Heat the oven to 220ºC.
Spray 2 x 25cm pizza pans with non stick cooking spray.
Knock down the dough and knead briefly.
Roll out the dough or use your hands to press it into the pans.
Spread with the tomato mix.
Scatter the onion and pepper slices over.
Cut, tear or grate the cheese and place on the top of each pizza.

Bake for 25 – 30 minutes and serve with a salad on the side.

This is great a pizza crust. If you use lots of tomato, as I do, you may need to cook it an extra 5-10 mins. I have yet to find a restaurant or pizza place that uses enough tomato for my tastes. I even put extra halved cocktail tomatoes on mine.

Veg moussaka

Serves 4 : Very easy : Quick
Ingredients
500gm aubergine, peeled and thickly sliced
200gm mixed cauli and broccoli florets
150gm green beans, chopped
2 carrots, chopped
400gm can chopped tomatoes
1 tsp dried oregano

500ml fat free milk
2 Tblsp grated parmesan
2 Tblsp corn flour

Method
Heat oven to 200ºC.

Boil, steam or microwave the aubergine slices until they are almost transparent.

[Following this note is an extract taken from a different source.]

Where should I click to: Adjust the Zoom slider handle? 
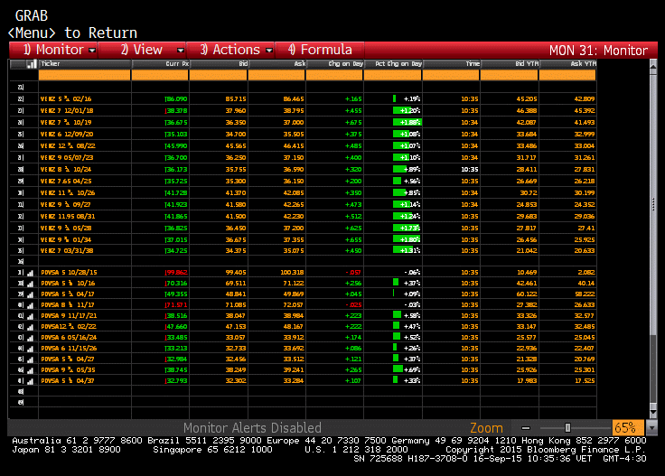coord(568,428)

Combine the remaining vegetables with the tinned tomatoes.
Cook, uncovered, over a medium heat until the tomato juice is reduced by about half and the vegetables are almost cooked, but still crunchy.

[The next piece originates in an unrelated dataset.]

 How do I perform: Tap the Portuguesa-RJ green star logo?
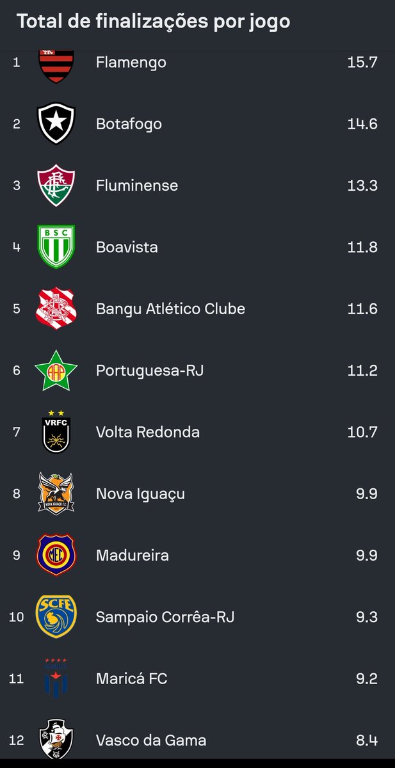tap(56, 370)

Make a cheese sauce with the milk, corn flour and half the cheese.

Spray 4 individual baking dishes (500ml capacity) with non-stick cooking spray.
Spoon the tomato vegetables into the dishes.
Lay aubergine slices down the centre of each dish.
Top with the cheese sauce.
Sprinkle with the remaining parmesan.
Bake at 200ºC for 15 – 20 minutes until lightly browned.

Garnish with chopped parsley, if desired.

Crustless quiche

Serves 4 : Very easy : Quick
Ingredients
2 cloves garlic, crushed
2 leeks, sliced
150gm button mushrooms, sliced
150gm baby spinach, coarsely chopped
6 eggs
125ml fat free milk
60gm grated fat reduced cheese

Crusty bread to serve

Method
Heat the oven 160ºC.

Spray a frying pan with non-stick cooking spray.
Dry fry the leeks and garlic until the leeks start to soften.
Add the mushrooms and stir fry for 5 minutes more.
Pile the spinach into the pan, cover with a lid and allow the spinach to wilt.

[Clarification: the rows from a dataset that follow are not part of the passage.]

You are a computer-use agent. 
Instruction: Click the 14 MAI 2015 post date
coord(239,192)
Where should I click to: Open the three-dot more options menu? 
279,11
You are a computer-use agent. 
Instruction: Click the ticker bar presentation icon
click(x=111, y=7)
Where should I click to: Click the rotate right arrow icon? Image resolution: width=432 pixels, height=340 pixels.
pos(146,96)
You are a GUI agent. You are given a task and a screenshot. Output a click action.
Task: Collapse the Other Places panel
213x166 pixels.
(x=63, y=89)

Beat the eggs, cheese and milk together.
Spray an oven-proof pie dish with non-stick cooking spray.
Tip the vegetables into the prepared pie dish.
Pour over the beaten eggs.

Bake at 160ºC for 25 – 30 minutes, turning on the grill for the last 5 minutes so that the top browns.

Serve with a fresh mixed salad and some crusty bread.